The records ::
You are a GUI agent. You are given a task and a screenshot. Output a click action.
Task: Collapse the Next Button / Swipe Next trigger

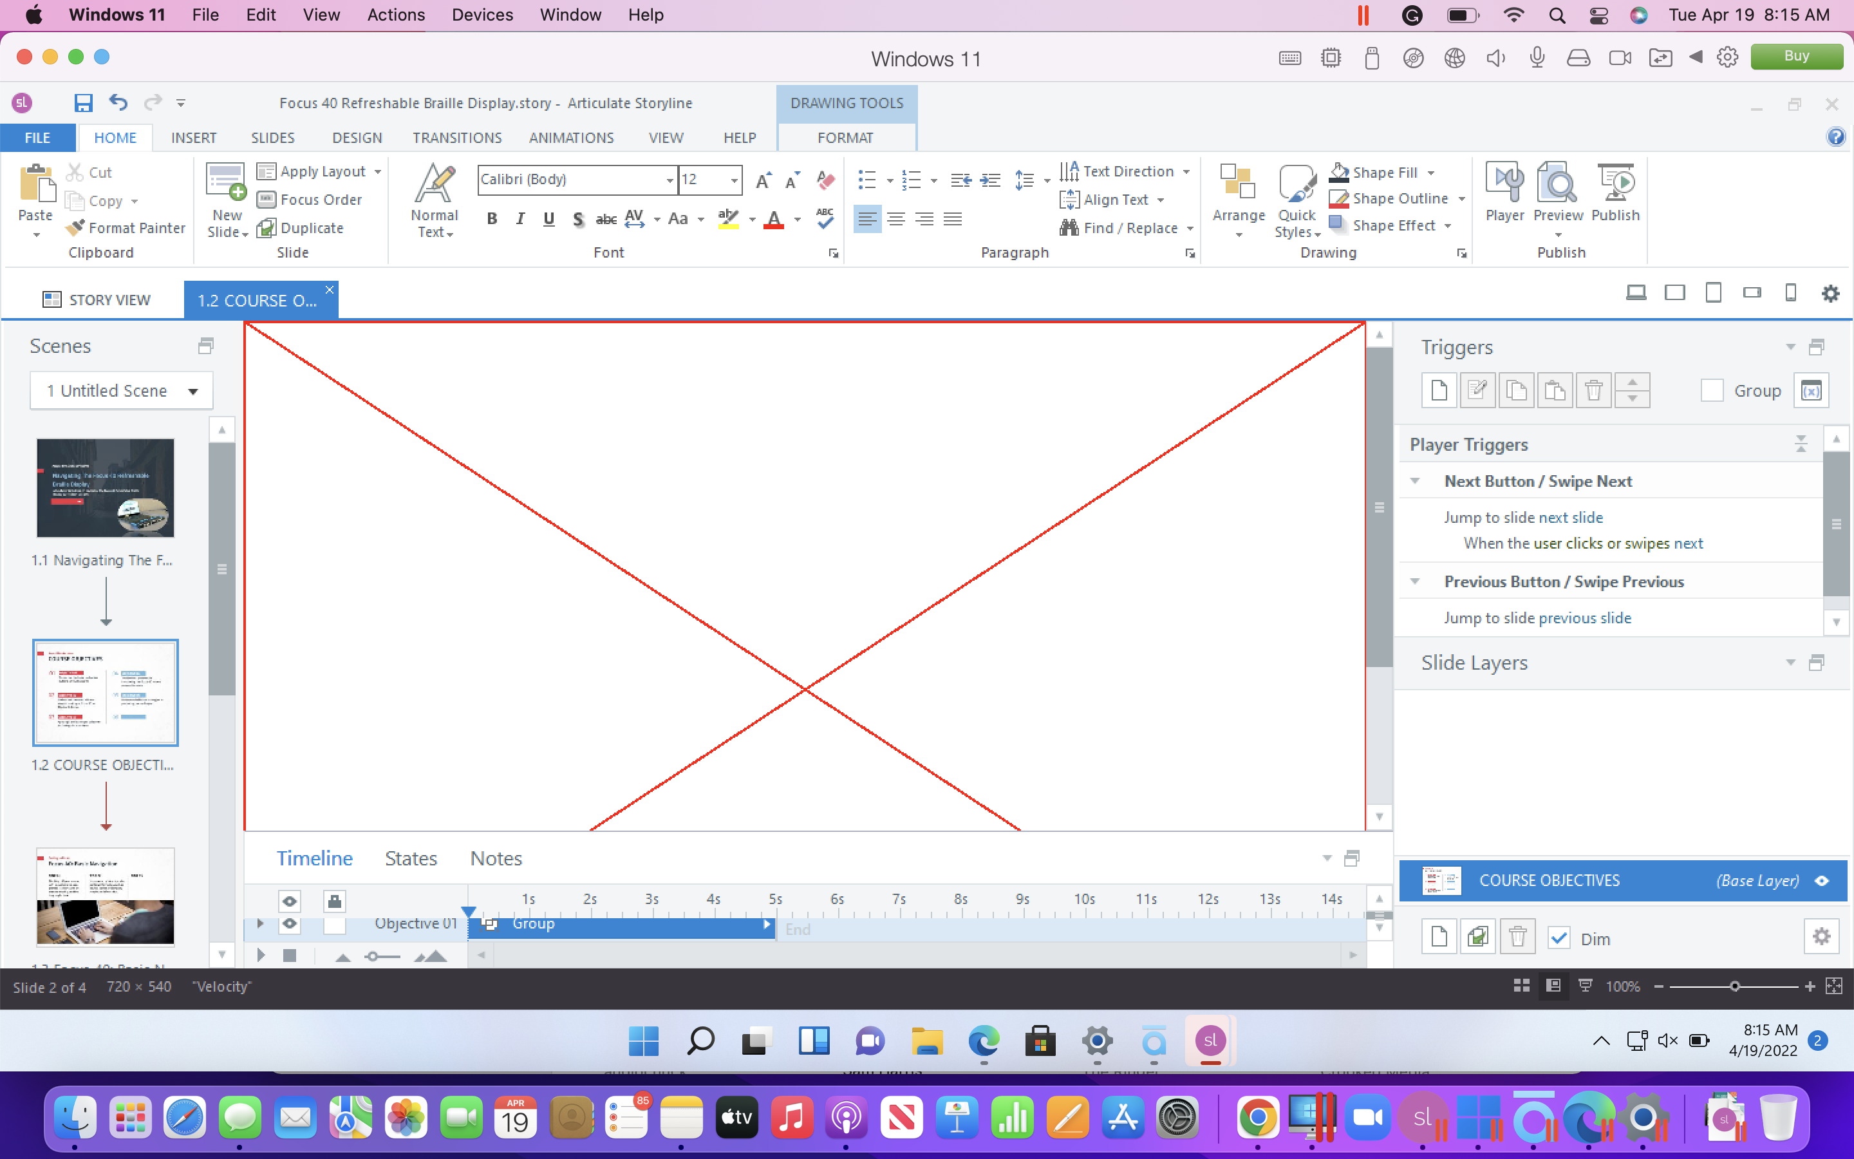click(1415, 481)
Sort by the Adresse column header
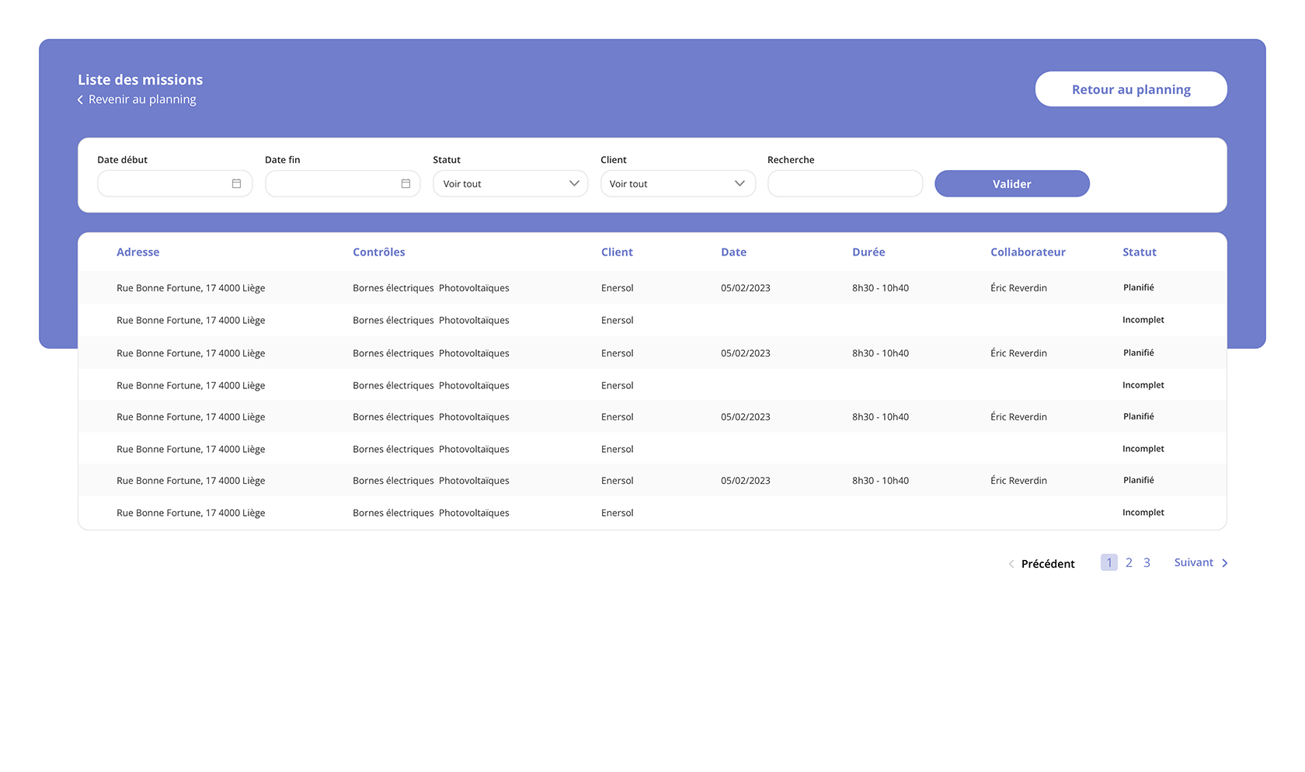The width and height of the screenshot is (1305, 772). click(137, 252)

Exercise brief :: Reproduce the text of all the records above word for word, leaving out the pictures.

Written response ::
You are a GUI agent. You are given a task and a screenshot. Output a click action.
Task: Collapse the Next Button / Swipe Next trigger

click(1415, 481)
Sort by the Adresse column header
The width and height of the screenshot is (1305, 772). click(137, 252)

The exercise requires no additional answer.